(Records uit een gegevensbron)
= = = = = = =

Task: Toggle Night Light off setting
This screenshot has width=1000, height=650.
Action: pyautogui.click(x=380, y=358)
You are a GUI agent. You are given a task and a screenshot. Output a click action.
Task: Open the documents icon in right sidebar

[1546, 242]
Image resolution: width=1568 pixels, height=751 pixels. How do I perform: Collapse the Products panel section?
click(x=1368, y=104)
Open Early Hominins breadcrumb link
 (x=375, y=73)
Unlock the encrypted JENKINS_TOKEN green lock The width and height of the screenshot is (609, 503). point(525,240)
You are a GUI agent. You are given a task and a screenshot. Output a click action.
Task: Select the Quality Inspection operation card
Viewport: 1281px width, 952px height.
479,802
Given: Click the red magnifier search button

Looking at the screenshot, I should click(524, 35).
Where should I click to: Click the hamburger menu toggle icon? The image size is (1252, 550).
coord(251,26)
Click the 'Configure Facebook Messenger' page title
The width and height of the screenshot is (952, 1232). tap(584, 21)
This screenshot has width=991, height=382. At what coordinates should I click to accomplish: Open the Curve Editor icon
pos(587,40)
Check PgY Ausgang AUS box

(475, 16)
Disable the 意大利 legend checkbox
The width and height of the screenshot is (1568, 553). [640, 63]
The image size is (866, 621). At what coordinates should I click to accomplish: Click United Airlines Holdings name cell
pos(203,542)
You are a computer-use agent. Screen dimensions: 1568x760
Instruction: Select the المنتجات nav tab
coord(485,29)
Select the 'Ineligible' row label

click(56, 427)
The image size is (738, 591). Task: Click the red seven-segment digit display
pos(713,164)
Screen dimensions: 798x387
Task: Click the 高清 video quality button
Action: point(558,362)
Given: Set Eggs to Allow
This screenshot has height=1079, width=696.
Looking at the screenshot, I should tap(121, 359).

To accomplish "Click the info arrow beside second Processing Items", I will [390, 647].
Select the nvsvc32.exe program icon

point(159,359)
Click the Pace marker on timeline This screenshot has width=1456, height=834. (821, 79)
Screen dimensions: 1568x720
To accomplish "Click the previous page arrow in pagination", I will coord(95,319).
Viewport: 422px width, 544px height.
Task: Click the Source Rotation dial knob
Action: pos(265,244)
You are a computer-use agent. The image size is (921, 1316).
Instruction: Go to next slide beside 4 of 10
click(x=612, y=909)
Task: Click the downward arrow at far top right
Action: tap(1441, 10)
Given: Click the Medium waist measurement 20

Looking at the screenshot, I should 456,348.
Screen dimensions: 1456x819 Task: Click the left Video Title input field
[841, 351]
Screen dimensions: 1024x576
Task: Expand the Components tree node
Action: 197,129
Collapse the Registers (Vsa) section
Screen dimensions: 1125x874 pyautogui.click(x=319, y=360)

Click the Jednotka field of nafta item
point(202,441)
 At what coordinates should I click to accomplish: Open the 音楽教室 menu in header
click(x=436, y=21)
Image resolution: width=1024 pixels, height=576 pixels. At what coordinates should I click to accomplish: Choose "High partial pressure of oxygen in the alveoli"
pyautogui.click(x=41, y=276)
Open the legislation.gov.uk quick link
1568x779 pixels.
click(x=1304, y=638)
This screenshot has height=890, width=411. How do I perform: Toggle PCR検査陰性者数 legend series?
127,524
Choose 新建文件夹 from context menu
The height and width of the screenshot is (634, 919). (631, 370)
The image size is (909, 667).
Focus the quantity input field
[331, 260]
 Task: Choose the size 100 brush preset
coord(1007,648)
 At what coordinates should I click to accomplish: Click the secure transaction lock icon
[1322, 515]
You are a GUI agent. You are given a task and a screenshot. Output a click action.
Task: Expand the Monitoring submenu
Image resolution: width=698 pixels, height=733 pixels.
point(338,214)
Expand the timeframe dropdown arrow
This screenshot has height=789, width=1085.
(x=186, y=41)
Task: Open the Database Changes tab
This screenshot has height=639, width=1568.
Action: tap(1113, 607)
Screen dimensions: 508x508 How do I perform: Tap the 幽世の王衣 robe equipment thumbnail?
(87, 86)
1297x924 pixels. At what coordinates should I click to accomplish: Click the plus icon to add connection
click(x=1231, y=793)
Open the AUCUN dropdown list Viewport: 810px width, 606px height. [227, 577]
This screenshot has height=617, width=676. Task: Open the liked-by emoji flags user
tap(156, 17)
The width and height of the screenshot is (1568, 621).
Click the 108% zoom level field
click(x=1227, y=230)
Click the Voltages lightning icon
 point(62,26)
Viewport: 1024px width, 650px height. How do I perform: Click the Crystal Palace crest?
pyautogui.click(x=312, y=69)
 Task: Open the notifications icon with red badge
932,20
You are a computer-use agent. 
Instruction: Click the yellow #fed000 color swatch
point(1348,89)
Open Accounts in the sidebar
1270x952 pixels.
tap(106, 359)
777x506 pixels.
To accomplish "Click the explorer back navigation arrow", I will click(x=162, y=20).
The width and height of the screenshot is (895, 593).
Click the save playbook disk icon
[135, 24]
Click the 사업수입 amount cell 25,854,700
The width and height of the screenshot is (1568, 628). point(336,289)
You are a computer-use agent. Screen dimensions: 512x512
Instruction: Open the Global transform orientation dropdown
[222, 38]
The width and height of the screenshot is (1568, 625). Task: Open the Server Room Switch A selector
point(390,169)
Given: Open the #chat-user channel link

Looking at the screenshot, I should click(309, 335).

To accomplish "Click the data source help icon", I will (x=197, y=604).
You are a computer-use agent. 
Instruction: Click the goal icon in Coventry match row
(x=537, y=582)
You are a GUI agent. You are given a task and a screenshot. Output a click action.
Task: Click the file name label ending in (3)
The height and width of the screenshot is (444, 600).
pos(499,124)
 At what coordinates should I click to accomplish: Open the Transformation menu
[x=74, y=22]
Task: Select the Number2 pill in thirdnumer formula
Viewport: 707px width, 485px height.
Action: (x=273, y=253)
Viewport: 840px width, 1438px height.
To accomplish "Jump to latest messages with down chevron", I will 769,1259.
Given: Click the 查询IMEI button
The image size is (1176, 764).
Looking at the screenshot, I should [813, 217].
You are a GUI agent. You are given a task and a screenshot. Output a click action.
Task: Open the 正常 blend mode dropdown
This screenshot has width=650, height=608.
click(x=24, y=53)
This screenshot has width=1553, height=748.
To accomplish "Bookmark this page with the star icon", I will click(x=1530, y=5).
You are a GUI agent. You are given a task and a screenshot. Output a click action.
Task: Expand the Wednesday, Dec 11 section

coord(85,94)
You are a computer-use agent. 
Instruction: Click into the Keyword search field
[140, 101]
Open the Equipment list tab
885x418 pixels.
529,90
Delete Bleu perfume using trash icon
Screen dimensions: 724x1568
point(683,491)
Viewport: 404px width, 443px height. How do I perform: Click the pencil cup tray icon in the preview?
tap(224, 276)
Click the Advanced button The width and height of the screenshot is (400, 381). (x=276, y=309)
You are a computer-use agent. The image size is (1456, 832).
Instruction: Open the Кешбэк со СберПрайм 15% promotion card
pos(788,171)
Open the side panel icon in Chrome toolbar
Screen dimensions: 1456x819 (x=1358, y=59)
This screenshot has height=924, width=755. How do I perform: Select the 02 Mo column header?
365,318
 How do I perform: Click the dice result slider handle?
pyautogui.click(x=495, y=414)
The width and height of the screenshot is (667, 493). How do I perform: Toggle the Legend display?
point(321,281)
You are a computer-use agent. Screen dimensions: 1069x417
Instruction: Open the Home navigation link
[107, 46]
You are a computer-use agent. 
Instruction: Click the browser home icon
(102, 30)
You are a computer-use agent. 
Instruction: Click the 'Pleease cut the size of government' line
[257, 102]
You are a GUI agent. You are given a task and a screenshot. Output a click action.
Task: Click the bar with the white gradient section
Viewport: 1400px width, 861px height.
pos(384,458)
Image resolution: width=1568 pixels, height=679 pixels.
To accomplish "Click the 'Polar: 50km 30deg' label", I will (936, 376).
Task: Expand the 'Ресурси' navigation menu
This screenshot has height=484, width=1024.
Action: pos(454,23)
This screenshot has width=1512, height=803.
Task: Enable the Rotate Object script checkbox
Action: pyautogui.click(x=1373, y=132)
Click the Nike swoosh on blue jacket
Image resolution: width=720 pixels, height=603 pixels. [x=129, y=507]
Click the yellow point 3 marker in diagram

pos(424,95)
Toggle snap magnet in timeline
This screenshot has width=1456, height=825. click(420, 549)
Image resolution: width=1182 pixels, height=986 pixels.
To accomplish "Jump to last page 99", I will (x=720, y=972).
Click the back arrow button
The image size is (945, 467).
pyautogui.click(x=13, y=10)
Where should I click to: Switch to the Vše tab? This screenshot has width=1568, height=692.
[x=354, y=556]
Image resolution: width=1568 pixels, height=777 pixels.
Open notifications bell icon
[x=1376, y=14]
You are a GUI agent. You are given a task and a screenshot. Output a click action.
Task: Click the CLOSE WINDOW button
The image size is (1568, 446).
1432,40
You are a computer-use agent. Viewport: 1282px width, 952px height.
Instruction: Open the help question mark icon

= = = = = = =

Haal uit de records het gedeelte dat opent met de regel met "Given: Click the Medium waist measurement 20" en sluit met de regel met "Screen dimensions: 1125x874", en neem het ongewijzigd over, beide regels inbegrepen.

Given: Click the Medium waist measurement 20

Looking at the screenshot, I should 456,348.
Screen dimensions: 1456x819 Task: Click the left Video Title input field
[841, 351]
Screen dimensions: 1024x576
Task: Expand the Components tree node
Action: 197,129
Collapse the Registers (Vsa) section
Screen dimensions: 1125x874 pyautogui.click(x=319, y=360)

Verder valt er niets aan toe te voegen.